--- Your assignment ---
Output exactly, and only, the stretch of lines beginning at the line with "2464x1494 pixels." and ending at the last line of the listing below. Drop the pictures.

--- Information provided ---

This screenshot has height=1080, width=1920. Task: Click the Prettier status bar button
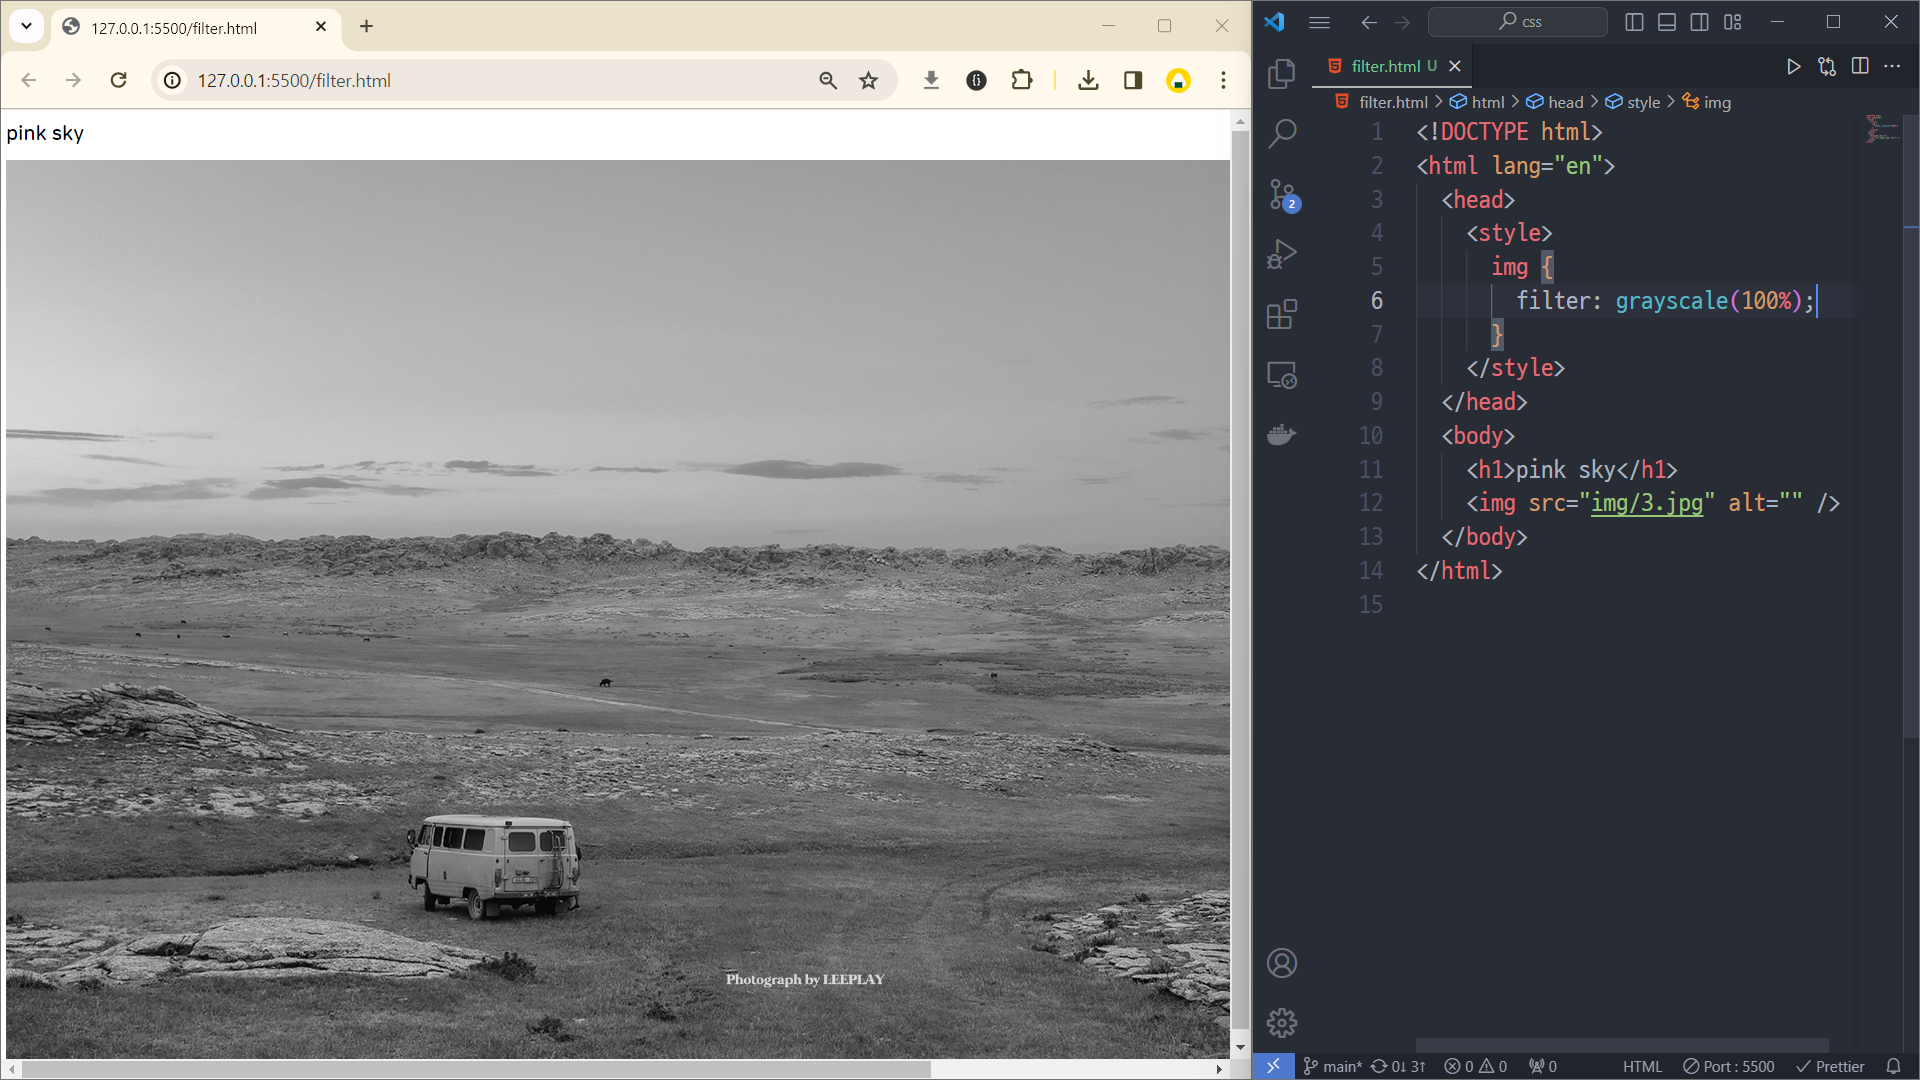pos(1830,1066)
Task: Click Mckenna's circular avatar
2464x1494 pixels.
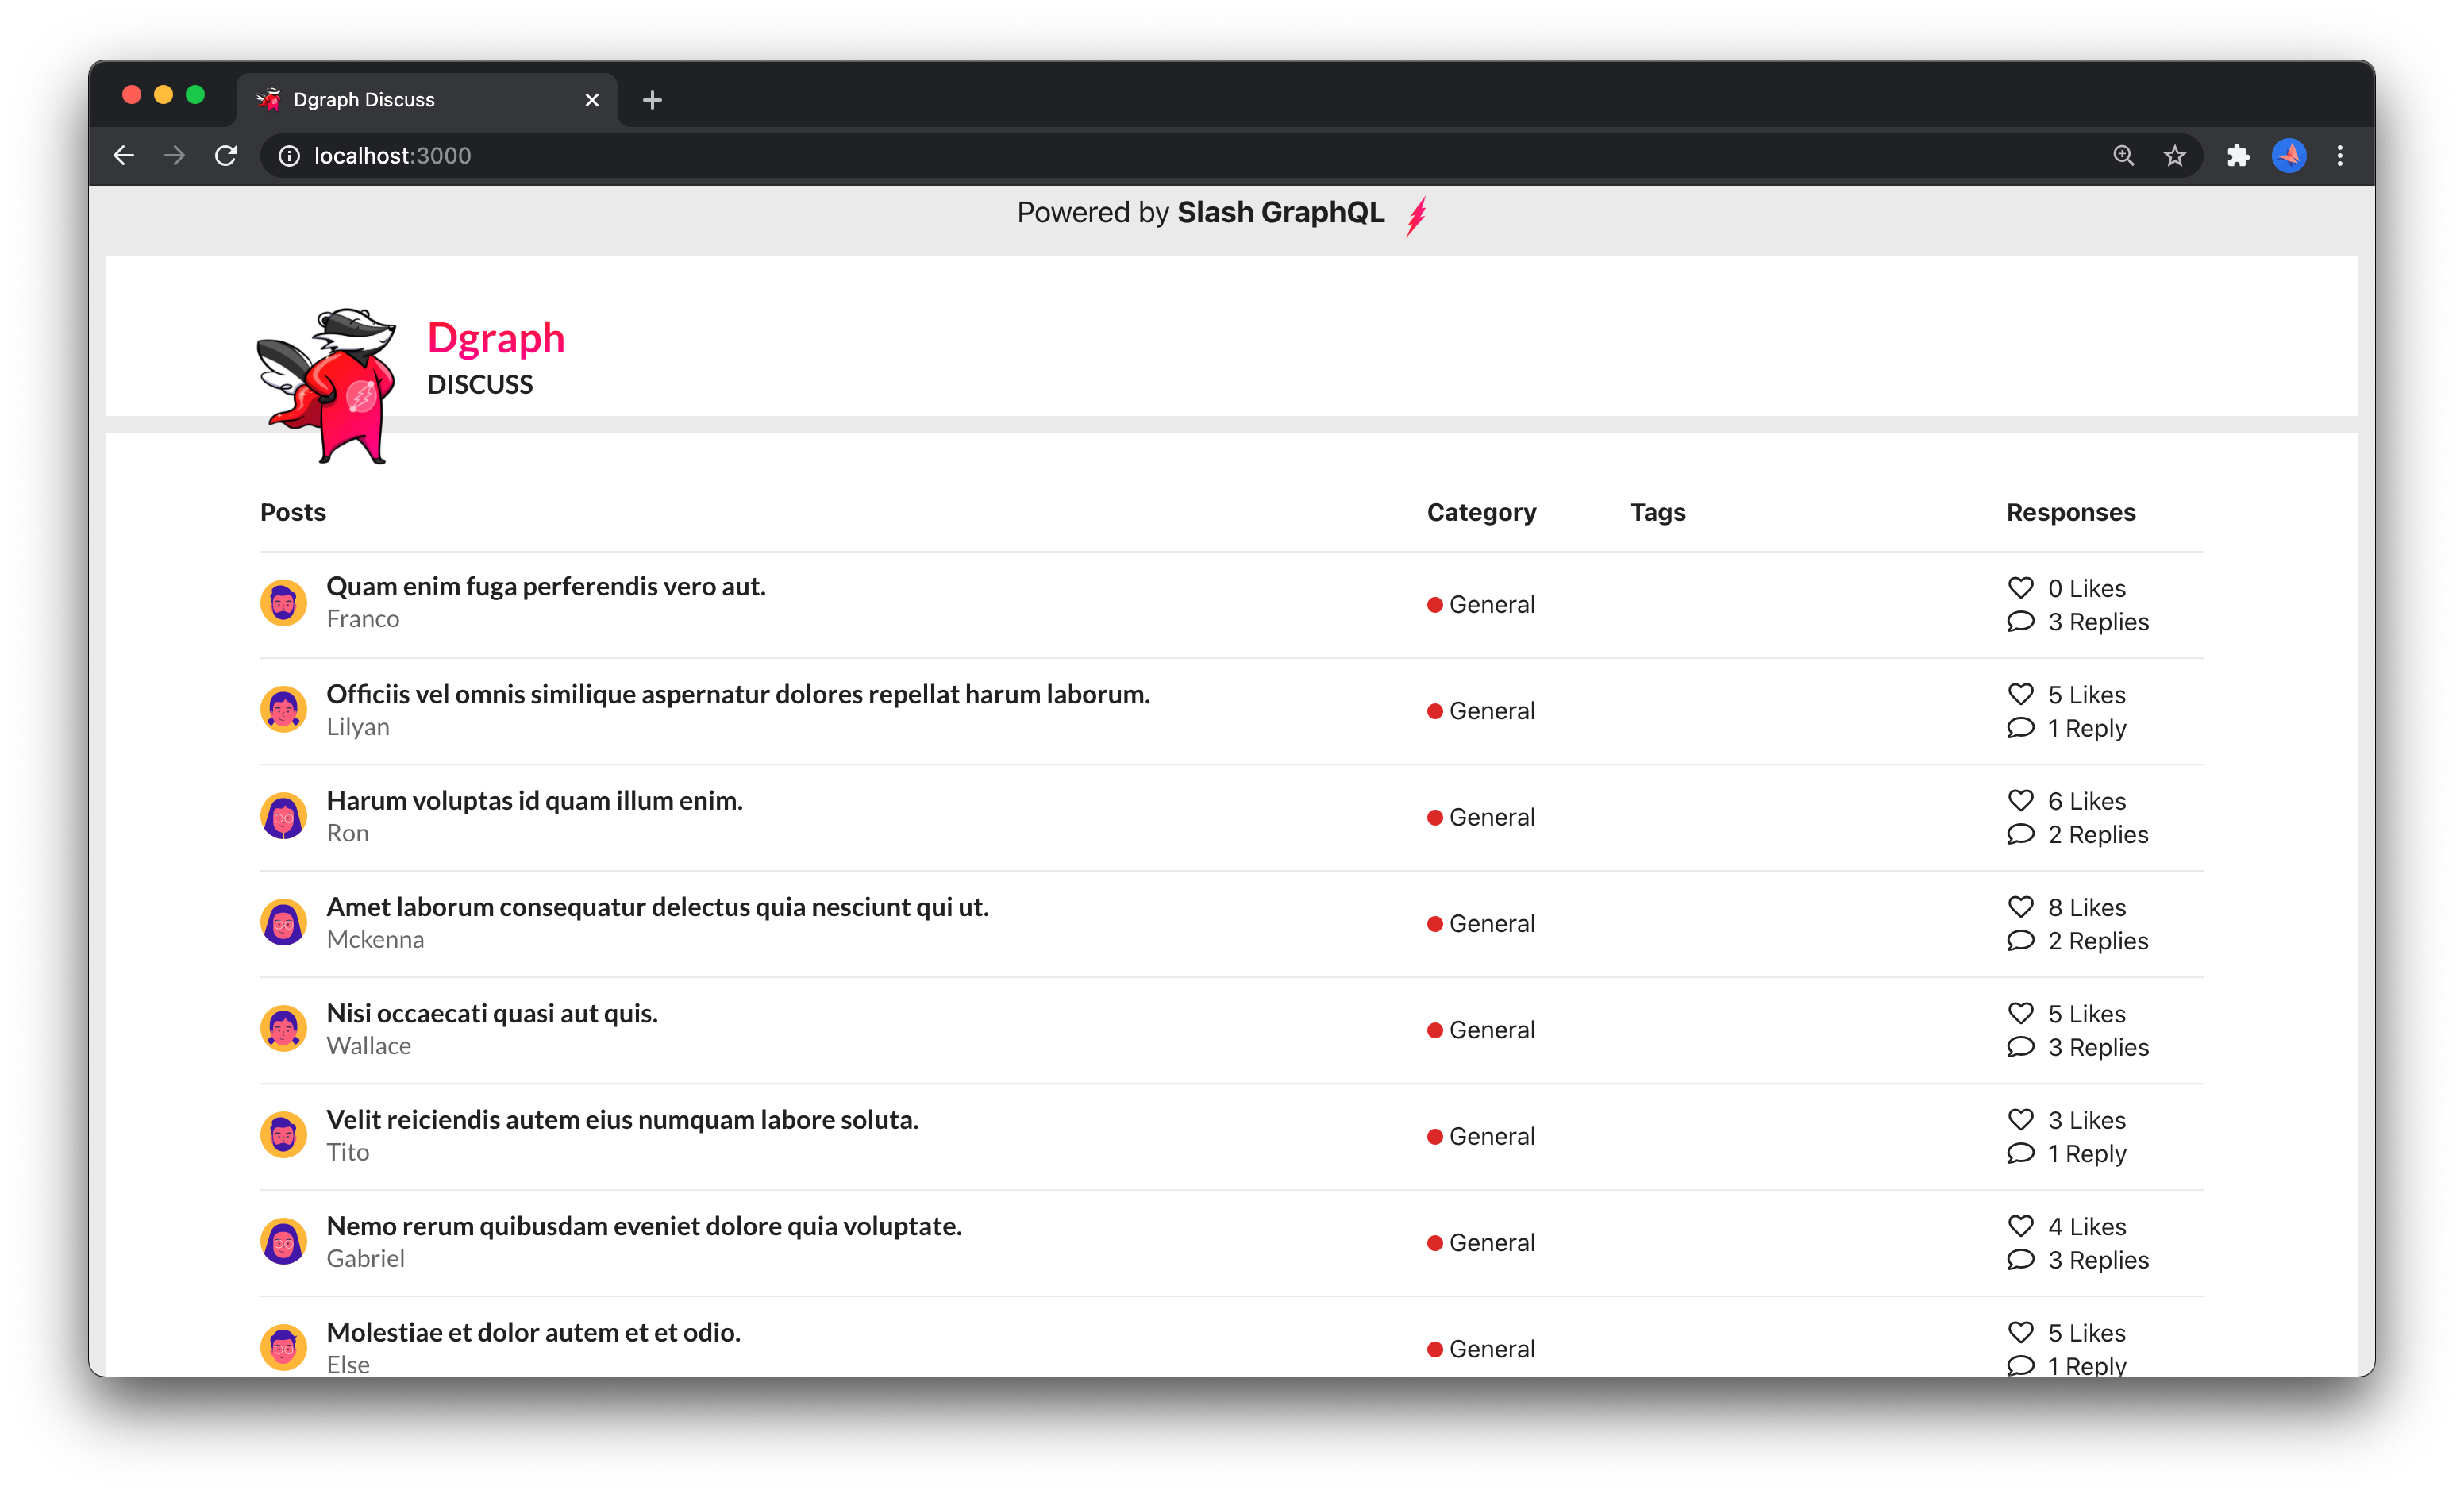Action: pos(283,922)
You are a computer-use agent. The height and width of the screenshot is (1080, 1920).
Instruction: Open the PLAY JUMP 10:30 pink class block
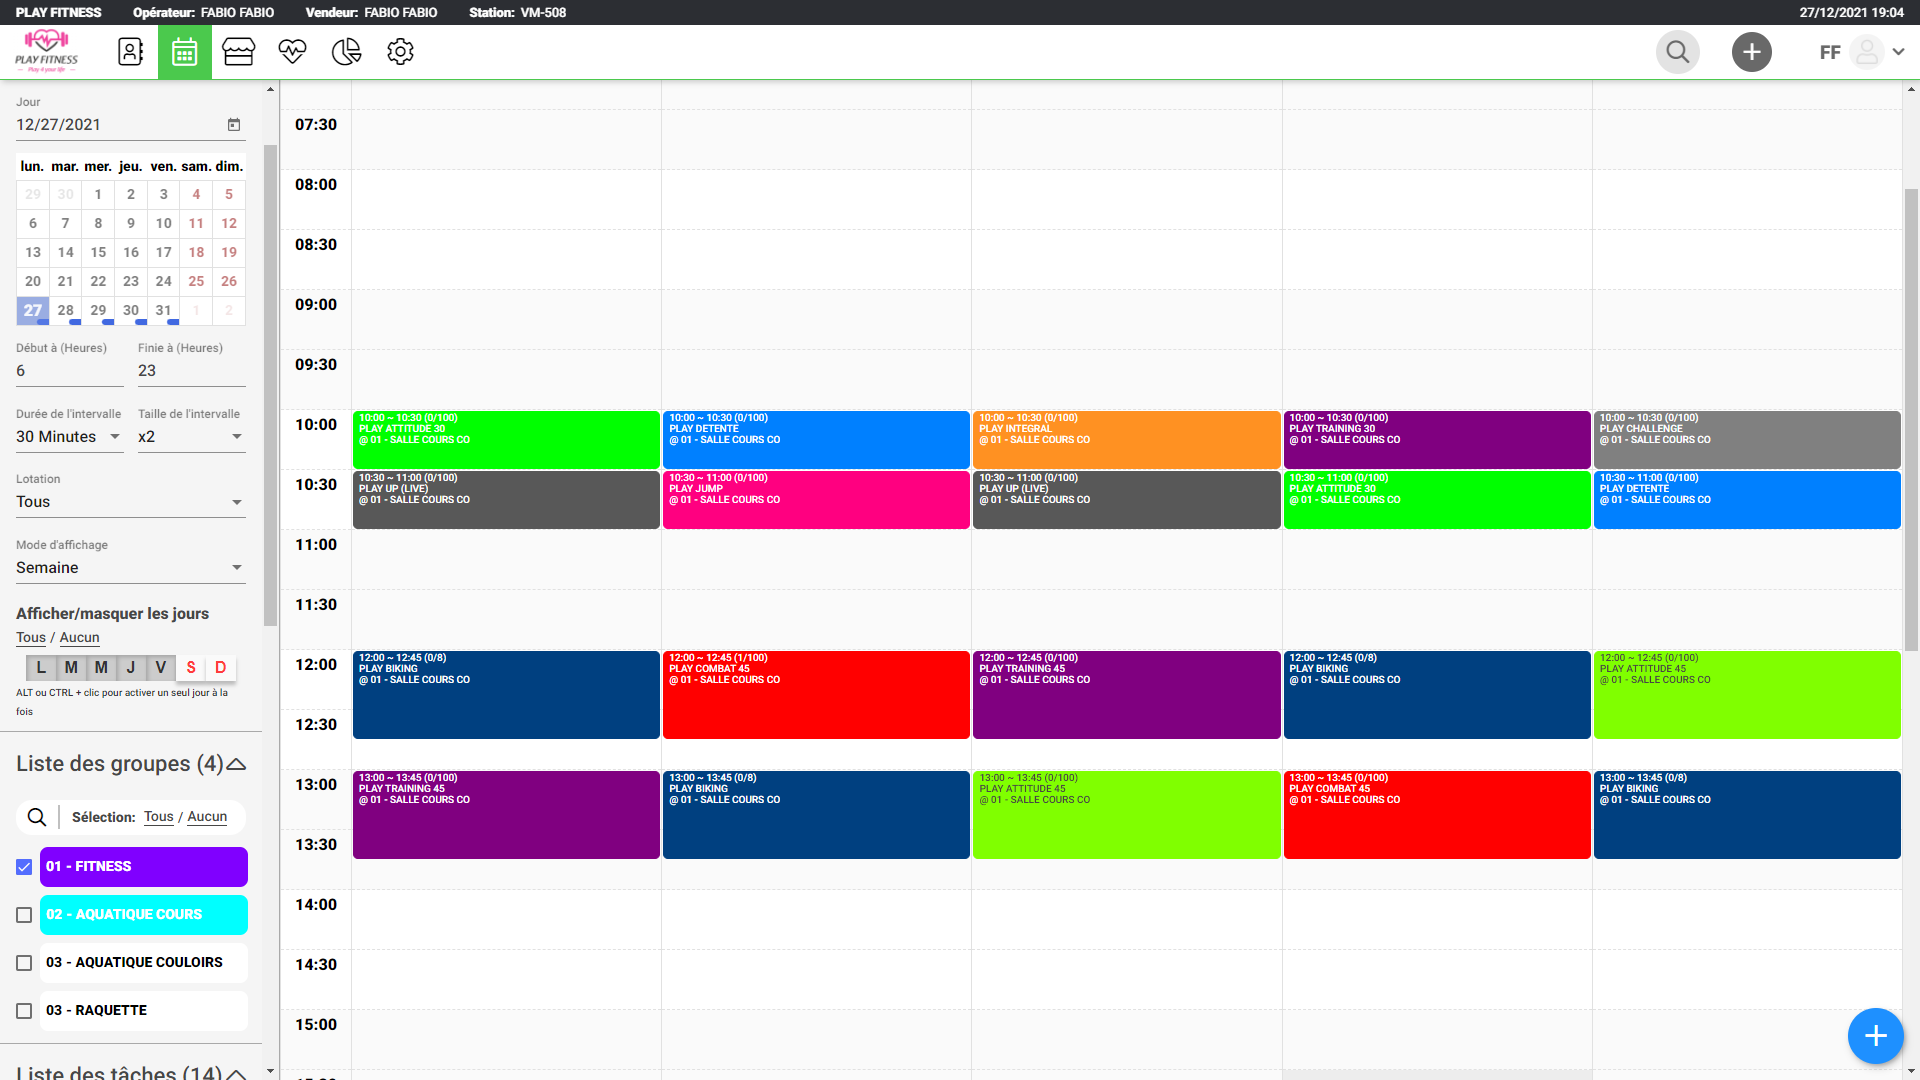pyautogui.click(x=815, y=500)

--- Output of the task ---
2464x1494 pixels.
Action: pos(283,922)
You are a computer-use agent. The height and width of the screenshot is (1080, 1920).
Instruction: Open the PLAY JUMP 10:30 pink class block
pyautogui.click(x=815, y=500)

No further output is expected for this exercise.